I made it plain that all will participate in this benefit—[An HON. MEMBER: "Benefit?"]—which we have decided to introduce, and as quickly as possible it will be applied to manufacturers and retailers. I do not think that there will be an interval of more than a few weeks at the most between the introduction to retailers and the introduction to manufacturers.
Will the right hon. Gentleman say how he proposes to prevent increased inflationary pressure as a result of the increased purchasing power which will be generated by these reductions?
Will my right hon. Friend either tell the House now, or make available in the OFFICIAL REPORT, the wholesale and retail gross margins on the various goods that he has mentioned, so that we may be able to assess correctly whether five per cent. is the utmost cut that may be made in those margins, especially in relation to utility clothing? Secondly, might I ask a question which has already been hinted at? Will he keep very careful watch to see that there is not now a disappearance of utility goods from the shops, as has so often happened in the past?
I think that we have dealt with the second question. In reply to the first, I will certainly consider making the information available as quickly as possible, but I certainly could not give an assurance that that information will be circulated in the OFFICIAL REPORT before the House adjourns.
Will the Minister realise that when he makes a serious announcement of this kind without previous consultation with the trade he is making it more difficult for friendly relations to be maintained between the trade and the Board of Trade; and will he give an assurance that it is not his desire or that of his Department to depart from the practice which has hitherto been observed of consultation with the trade whenever possible?
Yes, Sir. I am very alive to that point, but the hon. Gentleman will realise that there is another section of the community involved—the consumers—and it has not been possible to have full consultation with them either.
I think it is generally agreed by the House that the staffs in the distributing trades have grown rather more than the nation can afford in the last year or two. If the effect of this Measure is some slight reduction of staff in distribution, I think it will be useful.

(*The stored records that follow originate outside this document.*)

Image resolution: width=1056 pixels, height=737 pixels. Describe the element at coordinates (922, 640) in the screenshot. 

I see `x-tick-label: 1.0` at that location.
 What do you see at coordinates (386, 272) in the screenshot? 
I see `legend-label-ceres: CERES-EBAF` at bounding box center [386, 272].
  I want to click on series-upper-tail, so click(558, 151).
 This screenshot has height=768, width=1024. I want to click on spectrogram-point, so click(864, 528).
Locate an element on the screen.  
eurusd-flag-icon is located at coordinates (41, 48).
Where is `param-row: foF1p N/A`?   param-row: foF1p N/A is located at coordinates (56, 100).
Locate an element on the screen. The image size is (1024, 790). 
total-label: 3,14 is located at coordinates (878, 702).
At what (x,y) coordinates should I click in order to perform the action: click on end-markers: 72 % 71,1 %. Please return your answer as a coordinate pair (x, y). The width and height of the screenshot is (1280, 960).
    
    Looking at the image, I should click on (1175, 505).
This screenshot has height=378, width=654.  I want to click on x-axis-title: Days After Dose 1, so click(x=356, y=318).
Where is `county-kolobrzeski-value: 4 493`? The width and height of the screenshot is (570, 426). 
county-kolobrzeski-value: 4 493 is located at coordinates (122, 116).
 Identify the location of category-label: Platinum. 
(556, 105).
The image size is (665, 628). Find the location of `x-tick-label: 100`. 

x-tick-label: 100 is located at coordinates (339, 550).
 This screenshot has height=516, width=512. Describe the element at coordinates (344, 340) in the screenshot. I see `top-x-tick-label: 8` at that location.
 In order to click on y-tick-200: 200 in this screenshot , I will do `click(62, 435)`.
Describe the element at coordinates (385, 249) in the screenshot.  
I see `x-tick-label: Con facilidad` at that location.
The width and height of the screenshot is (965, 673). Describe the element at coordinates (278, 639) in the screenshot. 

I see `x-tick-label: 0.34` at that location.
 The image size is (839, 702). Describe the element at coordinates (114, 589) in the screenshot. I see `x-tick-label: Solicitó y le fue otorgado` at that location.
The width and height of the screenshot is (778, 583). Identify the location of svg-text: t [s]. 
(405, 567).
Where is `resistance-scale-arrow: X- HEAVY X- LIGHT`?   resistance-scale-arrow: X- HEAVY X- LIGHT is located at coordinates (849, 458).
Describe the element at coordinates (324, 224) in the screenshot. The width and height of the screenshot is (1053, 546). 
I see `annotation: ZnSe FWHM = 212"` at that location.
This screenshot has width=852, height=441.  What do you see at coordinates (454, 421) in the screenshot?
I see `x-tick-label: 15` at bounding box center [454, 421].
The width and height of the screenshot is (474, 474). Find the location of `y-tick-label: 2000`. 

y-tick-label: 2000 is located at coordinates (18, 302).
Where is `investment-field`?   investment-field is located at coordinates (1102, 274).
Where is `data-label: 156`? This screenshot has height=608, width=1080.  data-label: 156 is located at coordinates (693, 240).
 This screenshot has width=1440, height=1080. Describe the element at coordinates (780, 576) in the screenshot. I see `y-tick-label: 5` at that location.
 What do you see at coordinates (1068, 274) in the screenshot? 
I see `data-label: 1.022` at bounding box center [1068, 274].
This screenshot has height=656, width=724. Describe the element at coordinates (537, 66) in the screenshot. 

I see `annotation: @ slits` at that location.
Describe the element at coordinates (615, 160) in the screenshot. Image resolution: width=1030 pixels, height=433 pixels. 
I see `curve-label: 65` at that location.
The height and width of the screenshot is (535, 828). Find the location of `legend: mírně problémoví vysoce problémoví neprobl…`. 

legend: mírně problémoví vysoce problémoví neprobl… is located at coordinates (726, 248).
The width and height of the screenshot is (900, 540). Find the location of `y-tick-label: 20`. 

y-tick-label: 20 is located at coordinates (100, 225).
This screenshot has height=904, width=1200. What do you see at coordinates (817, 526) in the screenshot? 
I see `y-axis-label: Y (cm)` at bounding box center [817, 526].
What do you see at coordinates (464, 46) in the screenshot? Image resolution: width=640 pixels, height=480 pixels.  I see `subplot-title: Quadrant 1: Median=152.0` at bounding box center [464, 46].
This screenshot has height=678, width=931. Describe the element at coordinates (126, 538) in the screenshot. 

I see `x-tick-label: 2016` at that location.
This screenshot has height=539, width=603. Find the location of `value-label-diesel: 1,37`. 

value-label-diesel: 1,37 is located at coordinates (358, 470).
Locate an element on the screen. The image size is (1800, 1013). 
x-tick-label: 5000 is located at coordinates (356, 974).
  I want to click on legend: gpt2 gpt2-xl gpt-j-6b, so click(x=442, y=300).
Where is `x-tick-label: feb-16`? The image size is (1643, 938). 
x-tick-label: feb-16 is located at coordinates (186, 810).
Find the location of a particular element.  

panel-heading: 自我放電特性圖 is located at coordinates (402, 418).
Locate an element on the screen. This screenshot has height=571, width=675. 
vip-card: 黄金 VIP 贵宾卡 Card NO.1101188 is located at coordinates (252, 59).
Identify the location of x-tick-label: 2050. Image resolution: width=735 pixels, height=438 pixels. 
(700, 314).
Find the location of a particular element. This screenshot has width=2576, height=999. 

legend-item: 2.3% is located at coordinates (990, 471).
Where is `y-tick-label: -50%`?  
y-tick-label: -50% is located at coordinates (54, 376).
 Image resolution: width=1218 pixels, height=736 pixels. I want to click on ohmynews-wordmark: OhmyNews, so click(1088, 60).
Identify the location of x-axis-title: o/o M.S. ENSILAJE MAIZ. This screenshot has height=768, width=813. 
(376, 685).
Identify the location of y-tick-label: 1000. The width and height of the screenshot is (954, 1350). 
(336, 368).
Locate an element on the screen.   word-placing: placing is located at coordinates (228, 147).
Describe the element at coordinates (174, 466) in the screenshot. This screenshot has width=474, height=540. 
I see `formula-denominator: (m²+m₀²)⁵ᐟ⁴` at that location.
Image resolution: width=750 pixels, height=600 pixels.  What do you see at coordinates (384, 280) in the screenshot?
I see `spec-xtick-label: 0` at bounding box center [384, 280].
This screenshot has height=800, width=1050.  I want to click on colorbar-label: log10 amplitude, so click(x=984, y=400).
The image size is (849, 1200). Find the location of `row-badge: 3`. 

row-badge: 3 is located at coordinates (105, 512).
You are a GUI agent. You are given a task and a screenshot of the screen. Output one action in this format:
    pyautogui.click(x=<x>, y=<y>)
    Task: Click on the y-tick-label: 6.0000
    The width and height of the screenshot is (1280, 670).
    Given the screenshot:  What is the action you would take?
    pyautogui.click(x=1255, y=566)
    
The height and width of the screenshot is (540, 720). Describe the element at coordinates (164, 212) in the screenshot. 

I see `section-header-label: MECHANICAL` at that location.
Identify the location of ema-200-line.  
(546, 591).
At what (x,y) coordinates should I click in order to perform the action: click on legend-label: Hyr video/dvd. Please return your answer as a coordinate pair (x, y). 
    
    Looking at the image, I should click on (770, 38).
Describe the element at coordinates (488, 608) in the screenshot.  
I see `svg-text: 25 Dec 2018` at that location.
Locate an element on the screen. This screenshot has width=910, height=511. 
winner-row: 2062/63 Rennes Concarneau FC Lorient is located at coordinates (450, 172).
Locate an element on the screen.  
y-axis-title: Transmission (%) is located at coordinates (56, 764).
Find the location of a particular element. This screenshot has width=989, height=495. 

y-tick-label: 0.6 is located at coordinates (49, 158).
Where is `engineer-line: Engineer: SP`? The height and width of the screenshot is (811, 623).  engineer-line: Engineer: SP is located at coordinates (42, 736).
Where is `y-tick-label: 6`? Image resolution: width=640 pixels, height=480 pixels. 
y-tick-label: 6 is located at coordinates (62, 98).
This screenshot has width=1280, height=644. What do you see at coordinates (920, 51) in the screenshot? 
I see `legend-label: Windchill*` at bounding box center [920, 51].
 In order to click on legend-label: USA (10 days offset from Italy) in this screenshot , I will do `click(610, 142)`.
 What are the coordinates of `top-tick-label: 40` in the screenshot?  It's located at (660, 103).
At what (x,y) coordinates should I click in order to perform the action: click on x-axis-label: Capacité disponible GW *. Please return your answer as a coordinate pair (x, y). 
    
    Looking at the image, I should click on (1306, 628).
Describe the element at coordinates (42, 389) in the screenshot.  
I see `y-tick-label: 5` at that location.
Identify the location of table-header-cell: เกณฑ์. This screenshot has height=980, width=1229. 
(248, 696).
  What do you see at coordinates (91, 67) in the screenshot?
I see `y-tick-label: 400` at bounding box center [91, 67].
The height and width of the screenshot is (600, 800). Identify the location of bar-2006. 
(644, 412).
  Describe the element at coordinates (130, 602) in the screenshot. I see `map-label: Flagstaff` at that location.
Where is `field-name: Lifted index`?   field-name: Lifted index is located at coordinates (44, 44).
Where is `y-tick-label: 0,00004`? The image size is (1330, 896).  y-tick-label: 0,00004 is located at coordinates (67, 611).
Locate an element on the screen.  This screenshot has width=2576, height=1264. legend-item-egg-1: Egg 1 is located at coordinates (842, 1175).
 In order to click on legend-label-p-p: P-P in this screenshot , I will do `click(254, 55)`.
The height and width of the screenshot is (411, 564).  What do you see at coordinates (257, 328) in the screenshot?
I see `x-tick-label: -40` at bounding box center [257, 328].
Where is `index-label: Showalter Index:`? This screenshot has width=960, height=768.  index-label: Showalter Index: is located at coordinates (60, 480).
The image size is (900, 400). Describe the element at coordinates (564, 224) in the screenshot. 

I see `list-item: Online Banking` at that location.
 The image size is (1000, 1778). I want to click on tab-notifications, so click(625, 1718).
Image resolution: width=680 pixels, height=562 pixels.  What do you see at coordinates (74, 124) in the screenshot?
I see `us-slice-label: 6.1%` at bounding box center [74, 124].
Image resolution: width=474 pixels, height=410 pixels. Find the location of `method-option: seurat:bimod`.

While admitting that consultations with all the trade associations affected was impossible, may I ask the right hon. Gentleman why he did not consult the Association of British Chambers of Commerce, who would have assisted him in this matter?
I have no doubt that they could have assisted, but it would be equally possible to make out a case for at least a dozen other organisations which might have been consulted, the more so as I have said that this will apply not only to retailers, but to wholesalers and manufacturers.